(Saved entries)
§

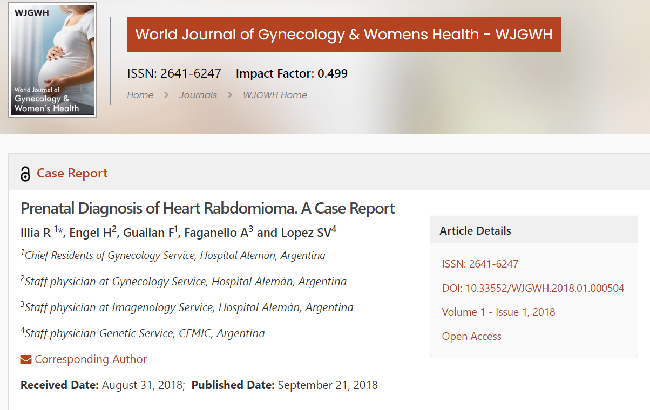Click the Volume 1 - Issue 1, 2018 link
650x410 pixels.
click(x=498, y=312)
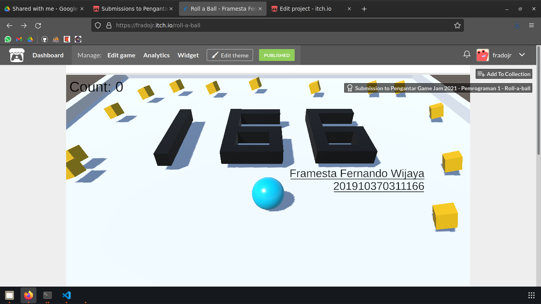Open the Analytics section in Manage bar
Screen dimensions: 541x304
click(156, 55)
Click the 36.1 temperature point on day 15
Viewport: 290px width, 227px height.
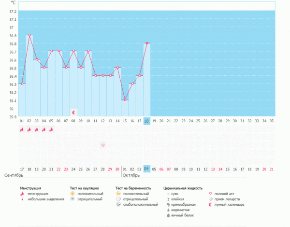coord(125,100)
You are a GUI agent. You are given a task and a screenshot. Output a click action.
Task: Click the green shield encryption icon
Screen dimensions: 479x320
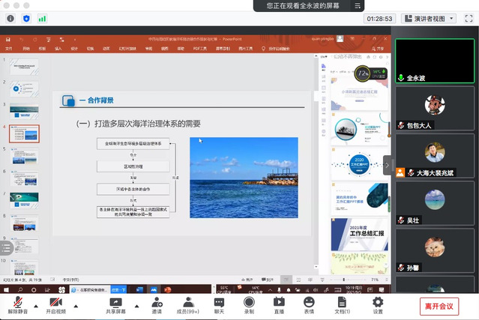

§

## TASK GOAL
Extract, character for character, every line from the one that holds "Click the 36.1 temperature point on day 15" through the end of the entries above. Include both boundary lines and no pictures.

## OUTPUT OF THE EXERCISE
Click the 36.1 temperature point on day 15
Viewport: 290px width, 227px height.
coord(125,100)
You are a GUI agent. You are given a task and a screenshot. Output a click action.
Task: Click the green shield encryption icon
Screen dimensions: 479x320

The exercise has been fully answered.